**EXERCISE INSTRUCTIONS**
Copy only the lines from the one containing "This screenshot has height=924, width=1306." through the final line of the records below, exactly as written, with no pictures.
*** MATERIAL PROVIDED ***
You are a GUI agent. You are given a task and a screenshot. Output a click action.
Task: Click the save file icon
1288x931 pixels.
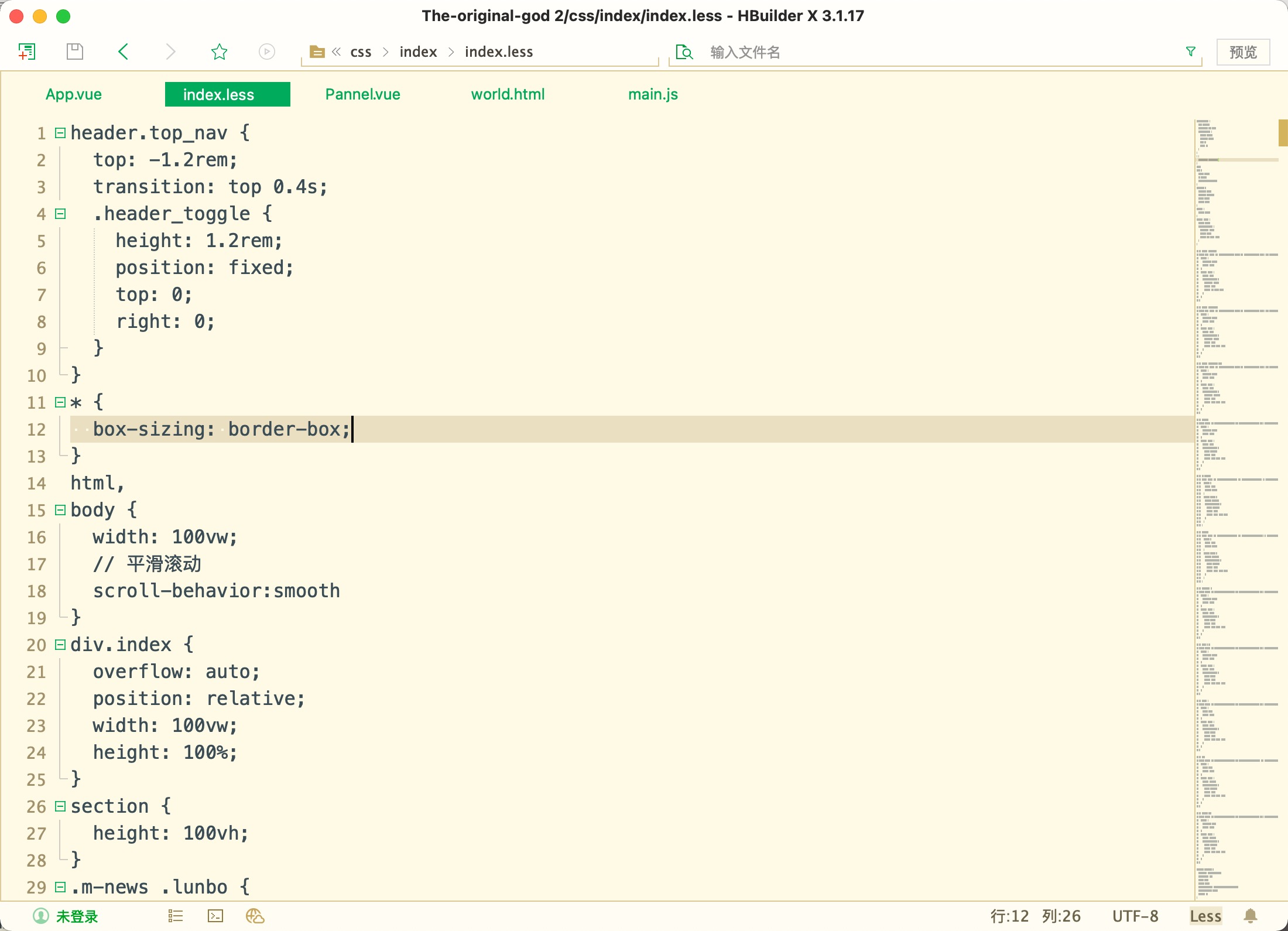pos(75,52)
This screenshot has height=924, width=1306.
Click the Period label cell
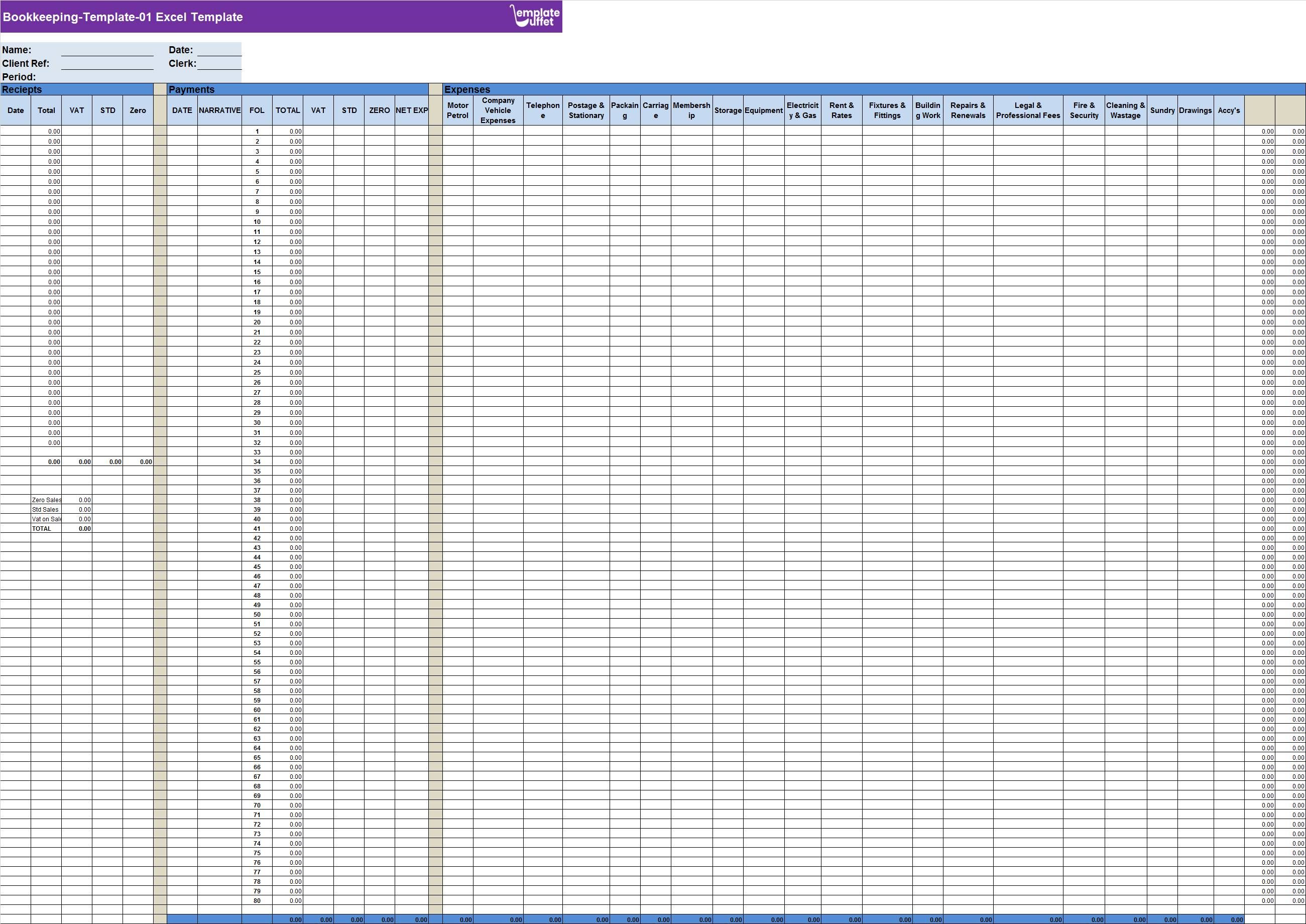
*** End of MATERIAL PROVIDED ***
**TASK OUTPUT**
This screenshot has height=924, width=1306.
Click the Period label cell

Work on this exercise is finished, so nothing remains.